Gmail, Outlook, Yahoo Mail

Design Email Spam Detection at Scale

Building real-time spam classification for billions of emails with high precision

Interview Question

"Design an email spam detection system like Gmail that can classify billions of emails daily with >99.9% precision, handle adversarial attacks, and provide real-time protection against evolving spam patterns."

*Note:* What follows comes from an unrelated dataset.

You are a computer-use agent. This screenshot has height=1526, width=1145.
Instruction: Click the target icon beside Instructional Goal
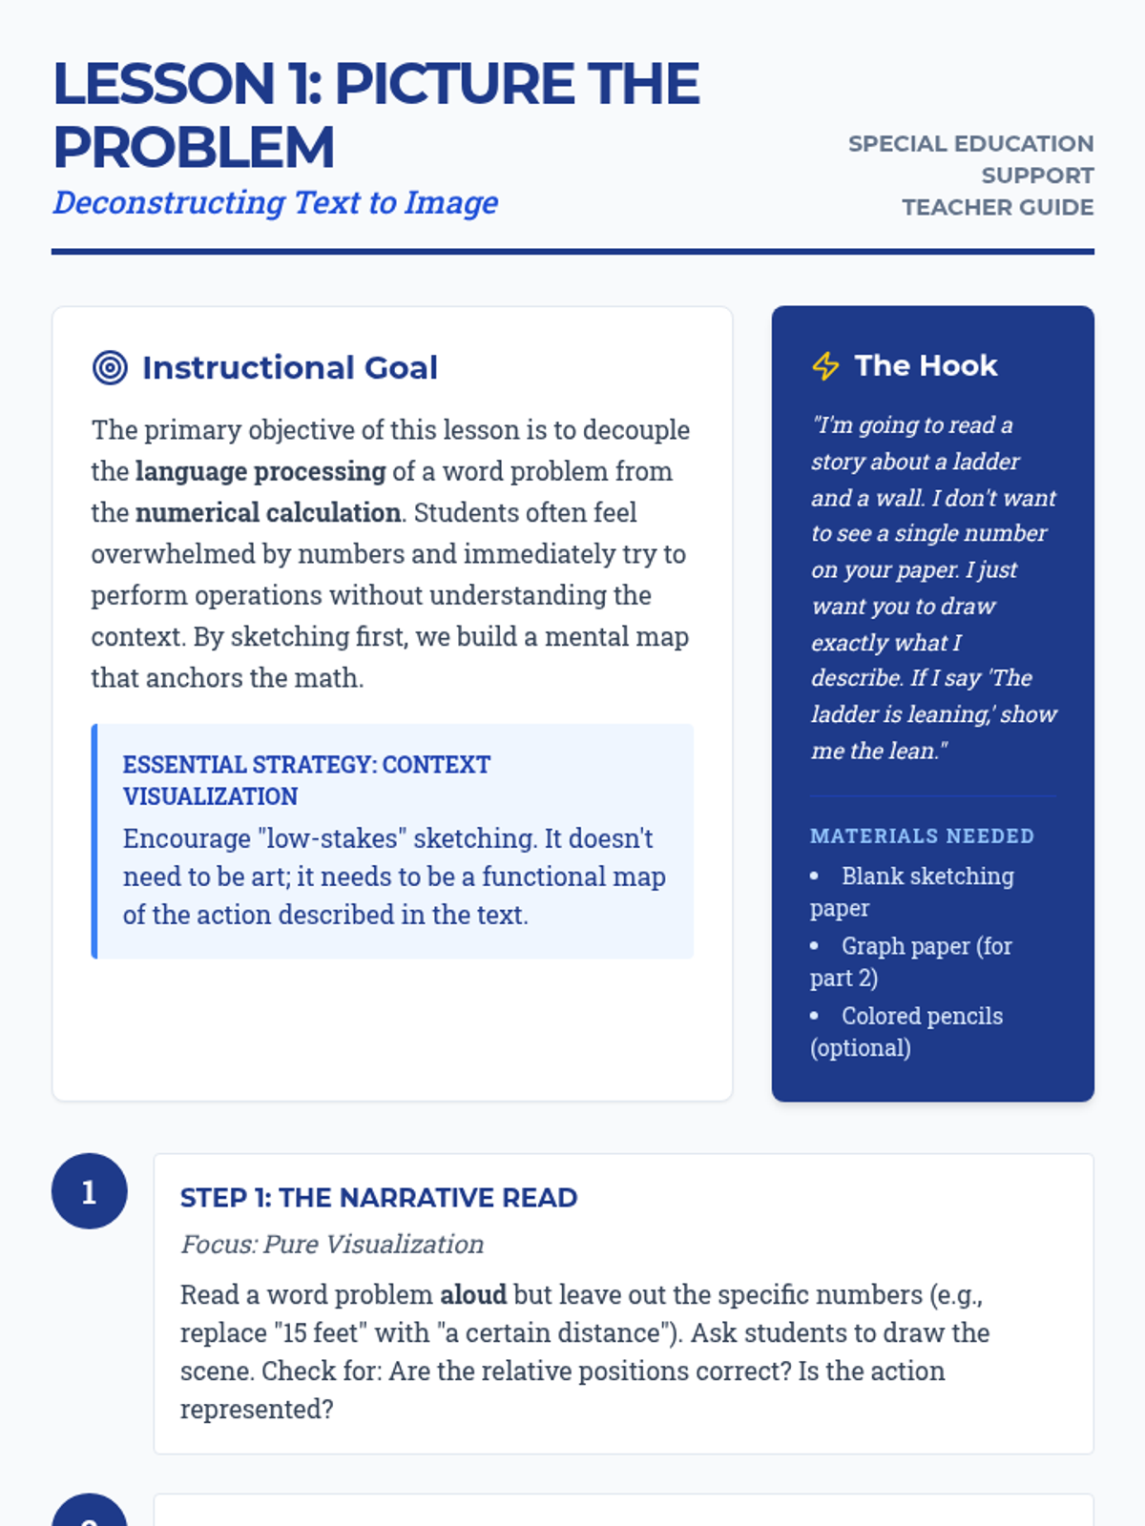click(110, 367)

Difficulty: Hard | Frequently asked at Google (Gmail), Microsoft (Outlook), Yahoo, Proofpoint

1. Requirements Gathering

Functional Requirements

Real-time Classification: Classify incoming emails as spam/not-spam in real-time
Multi-class Detection: Detect different types of spam (phishing, malware, promotional, etc.)
User-specific Learning: Learn from individual user preferences and reporting
Quarantine Management: Move spam to separate folder with user control
Reporting and Feedback: Users can mark emails as spam/not-spam
Explainability: Explain why an email was classified as spam
Continuous Learning: Adapt to new spam patterns without full retraining

Non-Functional Requirements

Latency: < 100ms for classification (critical for email delivery)
Throughput: 100B+ emails/day, 10M+ emails/second at peak
Precision: > 99.9% (false positive rate < 0.1%)
Recall: > 99% (catch most spam)
Availability: 99.999% uptime
Scale: 1.8B+ Gmail users, petabytes of email data
Privacy: End-to-end encryption compatibility, GDPR compliance

ℹ️

Scale Perspective: Gmail processes over 300 billion emails daily. Their spam filter blocks 99.9% of spam, phishing, and malware before it reaches users. The system must handle massive volumes while maintaining extremely low false positive rates to avoid blocking legitimate emails.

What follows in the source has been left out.